Si alguien quiere conocer la historia de Ruslan Bogoslowski, le dejo un par de enlaces:

Música de huesos

Discos grabados en radiografías

A mi me pareció una maravilla: imaginación frente a la censura. Pasión frente a represión. Odio añadir a mi relato «basado en hechos reales», pero es así, al menos la parte principal y el protagonista de la historia. El resto es pura ficción.

Una mirada incrédula

Ralph Pace, Estados Unidos

LESTER, 05/12/2021

Esta mañana he salido a correr y, como las últimas veces que lo hacía, mi cabeza se ha puesto a contar las mascarillas que me encontraba tiradas por el suelo. Doce kilómetros, diecisiete mascarillas. Hace un par de semanas conté veintidós, a casi una por cada quinientos metros. Lamentable. Las mascarillas han sustituido a las latas de Coca-cola en el paisaje de la «cerdidumbre» humana. Con toda la «cerdeza» lo digo. Hace años, cuando iba a la montaña con amigos, daba igual la altura a la que nos encontráramos que siempre encontraba una lata de Coca-cola metida entre dos piedras, o tirada en medio de unos matorrales.

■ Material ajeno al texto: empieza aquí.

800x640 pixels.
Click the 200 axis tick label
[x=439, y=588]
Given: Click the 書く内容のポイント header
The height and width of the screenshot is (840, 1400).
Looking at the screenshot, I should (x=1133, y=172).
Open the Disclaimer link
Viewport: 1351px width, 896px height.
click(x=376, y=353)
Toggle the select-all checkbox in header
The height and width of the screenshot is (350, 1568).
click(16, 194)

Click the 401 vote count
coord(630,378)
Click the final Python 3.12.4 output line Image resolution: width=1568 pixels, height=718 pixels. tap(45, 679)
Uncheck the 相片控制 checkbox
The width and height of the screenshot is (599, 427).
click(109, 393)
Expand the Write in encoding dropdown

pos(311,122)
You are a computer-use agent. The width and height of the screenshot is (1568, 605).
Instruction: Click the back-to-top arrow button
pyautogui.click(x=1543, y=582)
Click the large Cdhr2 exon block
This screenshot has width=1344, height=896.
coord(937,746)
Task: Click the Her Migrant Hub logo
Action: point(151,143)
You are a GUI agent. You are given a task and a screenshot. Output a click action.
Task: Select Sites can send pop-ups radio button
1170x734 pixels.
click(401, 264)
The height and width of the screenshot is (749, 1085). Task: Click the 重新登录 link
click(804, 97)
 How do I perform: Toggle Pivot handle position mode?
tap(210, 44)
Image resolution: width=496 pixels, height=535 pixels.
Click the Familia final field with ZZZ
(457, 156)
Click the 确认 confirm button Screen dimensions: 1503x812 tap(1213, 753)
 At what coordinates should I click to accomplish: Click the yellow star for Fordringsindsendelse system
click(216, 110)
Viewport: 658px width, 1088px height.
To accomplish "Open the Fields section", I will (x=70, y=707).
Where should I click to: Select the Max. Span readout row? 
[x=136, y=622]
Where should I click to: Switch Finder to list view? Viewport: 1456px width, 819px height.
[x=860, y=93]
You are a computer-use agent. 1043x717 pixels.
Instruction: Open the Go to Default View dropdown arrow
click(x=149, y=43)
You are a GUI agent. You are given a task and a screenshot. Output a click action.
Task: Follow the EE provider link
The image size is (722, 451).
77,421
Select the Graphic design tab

El lobo marino de la foto observa incrédulo ese objeto extraño (y bastante asqueroso) que aparece ante sus ojos y se pregunta cómo coño habrá llegado hasta allí. Exactamente igual que hago yo con cada p… mascarilla arrojada al suelo por tipos incívicos, maleducados y (dejo un margen a la duda) despistados. El lobo bucea en California, yo me muevo por Las Rozas, pero la «cerditud» está en todas partes.

La foto obtuvo el primer premio en la categoría de Medio Ambiente del prestigioso World Press Photo. Estuve viendo recientemente la selección de fotografías que componen la exposición de fotoperiodismo que ha venido a Madrid y que se exhibe en el Colegio de Arquitectos. Algunas son impresionantes por lo llamativo, como esta sobre una plaga de langostas en África oriental:

Luis Tato, España. Tercer premio de Naturaleza

Pero yo me he interesado por otras fotos, menos espectaculares, sin duda menos llamativas, pero con una historia detrás que me apetecía inventar, narrar. Imaginar.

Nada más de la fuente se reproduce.